Open-Source and open access licensing in an AI Large Language Model (LLMs) world
This text initially appeared as a blog post on gpai.ai, coauthored by Yann Dietrich, Catherine Stihler, and Lea Daun.
Abstract
With the rise of generative AI and other innovations, focus has increased on how to make open-source and open access AI models available in a safe and trusted manner. The OECD survey of G7 members in connection with the Hiroshima AI Process highlights that open-source is important for fostering innovation and competition. However, open-source AI also presents risks that need to be addressed.
The question of how to responsibly address open-source and open access AI models has captured policymakers’ attention.
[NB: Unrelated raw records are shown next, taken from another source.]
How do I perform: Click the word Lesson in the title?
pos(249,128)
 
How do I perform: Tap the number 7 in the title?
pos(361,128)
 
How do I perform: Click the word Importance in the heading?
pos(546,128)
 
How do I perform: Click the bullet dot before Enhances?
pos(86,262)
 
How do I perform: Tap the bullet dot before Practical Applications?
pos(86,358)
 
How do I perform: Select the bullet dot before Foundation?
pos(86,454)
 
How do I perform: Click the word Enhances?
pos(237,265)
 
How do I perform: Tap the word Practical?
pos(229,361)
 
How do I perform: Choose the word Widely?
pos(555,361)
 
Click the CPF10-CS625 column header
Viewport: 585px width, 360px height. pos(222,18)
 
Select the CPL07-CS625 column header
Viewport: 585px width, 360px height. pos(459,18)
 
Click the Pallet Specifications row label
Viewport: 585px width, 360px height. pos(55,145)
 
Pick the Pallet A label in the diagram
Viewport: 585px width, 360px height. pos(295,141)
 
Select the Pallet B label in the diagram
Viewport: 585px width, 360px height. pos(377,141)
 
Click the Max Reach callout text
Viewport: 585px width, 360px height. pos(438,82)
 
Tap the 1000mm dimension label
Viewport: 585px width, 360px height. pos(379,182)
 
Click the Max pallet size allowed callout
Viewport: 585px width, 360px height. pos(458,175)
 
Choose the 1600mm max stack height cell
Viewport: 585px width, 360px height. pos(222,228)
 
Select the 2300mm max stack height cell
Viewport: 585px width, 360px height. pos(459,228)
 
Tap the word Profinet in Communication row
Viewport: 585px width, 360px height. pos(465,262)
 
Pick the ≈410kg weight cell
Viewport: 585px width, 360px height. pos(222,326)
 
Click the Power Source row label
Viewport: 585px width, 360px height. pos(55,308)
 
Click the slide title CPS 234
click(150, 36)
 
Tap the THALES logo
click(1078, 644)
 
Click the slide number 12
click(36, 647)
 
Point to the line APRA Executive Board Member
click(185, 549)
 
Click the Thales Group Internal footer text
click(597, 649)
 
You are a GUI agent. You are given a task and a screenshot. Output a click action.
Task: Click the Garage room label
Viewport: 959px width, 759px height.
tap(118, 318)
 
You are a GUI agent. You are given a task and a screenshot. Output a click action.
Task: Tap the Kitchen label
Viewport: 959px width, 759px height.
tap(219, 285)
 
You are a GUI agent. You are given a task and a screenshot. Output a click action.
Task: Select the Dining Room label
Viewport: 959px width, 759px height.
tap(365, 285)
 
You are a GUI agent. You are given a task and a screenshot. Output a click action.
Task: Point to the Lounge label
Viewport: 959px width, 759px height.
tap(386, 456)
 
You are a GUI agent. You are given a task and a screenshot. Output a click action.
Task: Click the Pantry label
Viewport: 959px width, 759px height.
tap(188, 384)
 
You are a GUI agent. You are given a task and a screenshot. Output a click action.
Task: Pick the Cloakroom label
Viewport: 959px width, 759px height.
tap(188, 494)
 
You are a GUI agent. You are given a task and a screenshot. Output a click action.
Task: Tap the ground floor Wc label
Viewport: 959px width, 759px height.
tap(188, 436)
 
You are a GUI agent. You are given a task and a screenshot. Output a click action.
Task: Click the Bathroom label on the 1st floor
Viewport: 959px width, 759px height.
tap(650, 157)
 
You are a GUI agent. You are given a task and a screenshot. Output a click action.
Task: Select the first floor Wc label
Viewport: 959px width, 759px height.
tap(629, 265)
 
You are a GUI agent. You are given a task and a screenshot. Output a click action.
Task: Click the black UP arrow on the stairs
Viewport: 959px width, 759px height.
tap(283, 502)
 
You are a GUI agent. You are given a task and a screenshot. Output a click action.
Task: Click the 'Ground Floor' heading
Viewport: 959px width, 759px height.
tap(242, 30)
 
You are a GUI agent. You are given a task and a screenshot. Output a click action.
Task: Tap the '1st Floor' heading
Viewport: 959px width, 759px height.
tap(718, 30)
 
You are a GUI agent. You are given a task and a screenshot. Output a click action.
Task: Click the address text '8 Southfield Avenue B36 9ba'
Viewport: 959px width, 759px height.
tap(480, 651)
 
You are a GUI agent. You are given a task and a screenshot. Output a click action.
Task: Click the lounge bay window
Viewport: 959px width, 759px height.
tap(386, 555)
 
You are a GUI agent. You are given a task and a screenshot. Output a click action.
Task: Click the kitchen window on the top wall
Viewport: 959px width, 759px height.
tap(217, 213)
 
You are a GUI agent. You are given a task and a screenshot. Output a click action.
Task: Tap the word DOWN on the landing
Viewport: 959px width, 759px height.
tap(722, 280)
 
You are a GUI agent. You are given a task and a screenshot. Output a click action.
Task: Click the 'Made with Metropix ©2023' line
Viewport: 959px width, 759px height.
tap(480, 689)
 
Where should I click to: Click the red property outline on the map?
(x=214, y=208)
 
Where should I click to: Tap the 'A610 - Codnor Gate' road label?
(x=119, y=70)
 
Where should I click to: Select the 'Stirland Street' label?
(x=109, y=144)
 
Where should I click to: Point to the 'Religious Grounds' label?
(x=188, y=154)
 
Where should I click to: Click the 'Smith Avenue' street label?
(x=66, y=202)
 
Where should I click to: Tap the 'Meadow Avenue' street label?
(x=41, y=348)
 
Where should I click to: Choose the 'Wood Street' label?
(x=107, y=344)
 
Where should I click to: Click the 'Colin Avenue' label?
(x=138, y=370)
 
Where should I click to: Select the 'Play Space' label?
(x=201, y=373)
For instance, the EU AI Act includes exceptions from transparency, disclosure and documentation obligations for certain open-source AI applications. However, the scope of these exceptions is limited as it does not exempt AI systems that are monetized or considered high-risk. President Biden’s recent AI executive order seeks input on the implications of making AI model weights widely available, including the potential benefits and harms. The US Commerce Department has solicited public comment on this topic.
The GPAI IP Advisory Committee (the Committee) commenced a project in 2022 examining how standard contract terms can advance responsible AI data and model sharing. As part of this project, the Committee recently launched an AI Contract Terms Incubator (AI CTI) to bring different stakeholders together to share ideas on this topic. Open-source and open access AI models have been a focus of the Committee’s work.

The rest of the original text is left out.